### Work instruction:
Copy out exactly the lines from the start of the data to the line containing "Image resolution: width=825". Include both.

▬▬▬▬▬▬▬▬▬▬

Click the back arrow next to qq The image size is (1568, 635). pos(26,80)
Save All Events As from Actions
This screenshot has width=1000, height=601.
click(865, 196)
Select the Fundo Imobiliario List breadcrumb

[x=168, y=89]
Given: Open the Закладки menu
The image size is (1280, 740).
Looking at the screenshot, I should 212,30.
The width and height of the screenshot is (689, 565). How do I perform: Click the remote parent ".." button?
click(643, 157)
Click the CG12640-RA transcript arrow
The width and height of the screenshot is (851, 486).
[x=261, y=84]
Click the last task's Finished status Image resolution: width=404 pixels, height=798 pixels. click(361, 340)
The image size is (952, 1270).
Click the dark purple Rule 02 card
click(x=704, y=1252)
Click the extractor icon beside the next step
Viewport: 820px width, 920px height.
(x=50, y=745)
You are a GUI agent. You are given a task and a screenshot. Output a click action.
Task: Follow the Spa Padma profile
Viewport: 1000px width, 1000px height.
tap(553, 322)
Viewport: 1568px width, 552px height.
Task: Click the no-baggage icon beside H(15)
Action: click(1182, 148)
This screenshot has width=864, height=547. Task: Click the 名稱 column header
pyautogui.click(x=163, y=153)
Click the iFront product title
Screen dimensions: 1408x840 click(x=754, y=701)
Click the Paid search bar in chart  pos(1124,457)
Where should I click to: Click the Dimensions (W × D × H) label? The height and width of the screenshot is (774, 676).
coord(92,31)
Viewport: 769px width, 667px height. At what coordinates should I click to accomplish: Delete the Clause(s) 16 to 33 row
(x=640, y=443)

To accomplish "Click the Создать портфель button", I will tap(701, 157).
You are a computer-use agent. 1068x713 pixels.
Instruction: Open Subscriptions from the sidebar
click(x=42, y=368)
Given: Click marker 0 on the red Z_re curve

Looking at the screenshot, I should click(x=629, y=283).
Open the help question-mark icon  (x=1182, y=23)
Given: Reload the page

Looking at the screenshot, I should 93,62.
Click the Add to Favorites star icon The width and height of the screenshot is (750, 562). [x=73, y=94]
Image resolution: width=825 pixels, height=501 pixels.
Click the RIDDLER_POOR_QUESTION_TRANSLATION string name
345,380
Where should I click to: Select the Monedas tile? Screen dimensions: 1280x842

▬▬▬▬▬▬▬▬▬▬

### Answer for the task:
Click the back arrow next to qq The image size is (1568, 635). pos(26,80)
Save All Events As from Actions
This screenshot has width=1000, height=601.
click(865, 196)
Select the Fundo Imobiliario List breadcrumb

[x=168, y=89]
Given: Open the Закладки menu
The image size is (1280, 740).
Looking at the screenshot, I should 212,30.
The width and height of the screenshot is (689, 565). How do I perform: Click the remote parent ".." button?
click(643, 157)
Click the CG12640-RA transcript arrow
The width and height of the screenshot is (851, 486).
[x=261, y=84]
Click the last task's Finished status Image resolution: width=404 pixels, height=798 pixels. click(361, 340)
The image size is (952, 1270).
Click the dark purple Rule 02 card
click(x=704, y=1252)
Click the extractor icon beside the next step
Viewport: 820px width, 920px height.
(x=50, y=745)
You are a GUI agent. You are given a task and a screenshot. Output a click action.
Task: Follow the Spa Padma profile
Viewport: 1000px width, 1000px height.
tap(553, 322)
Viewport: 1568px width, 552px height.
Task: Click the no-baggage icon beside H(15)
Action: click(1182, 148)
This screenshot has width=864, height=547. Task: Click the 名稱 column header
pyautogui.click(x=163, y=153)
Click the iFront product title
Screen dimensions: 1408x840 click(x=754, y=701)
Click the Paid search bar in chart  pos(1124,457)
Where should I click to: Click the Dimensions (W × D × H) label? The height and width of the screenshot is (774, 676).
coord(92,31)
Viewport: 769px width, 667px height. At what coordinates should I click to accomplish: Delete the Clause(s) 16 to 33 row
(x=640, y=443)

To accomplish "Click the Создать портфель button", I will tap(701, 157).
You are a computer-use agent. 1068x713 pixels.
Instruction: Open Subscriptions from the sidebar
click(x=42, y=368)
Given: Click marker 0 on the red Z_re curve

Looking at the screenshot, I should click(x=629, y=283).
Open the help question-mark icon  (x=1182, y=23)
Given: Reload the page

Looking at the screenshot, I should 93,62.
Click the Add to Favorites star icon The width and height of the screenshot is (750, 562). [x=73, y=94]
Image resolution: width=825 pixels, height=501 pixels.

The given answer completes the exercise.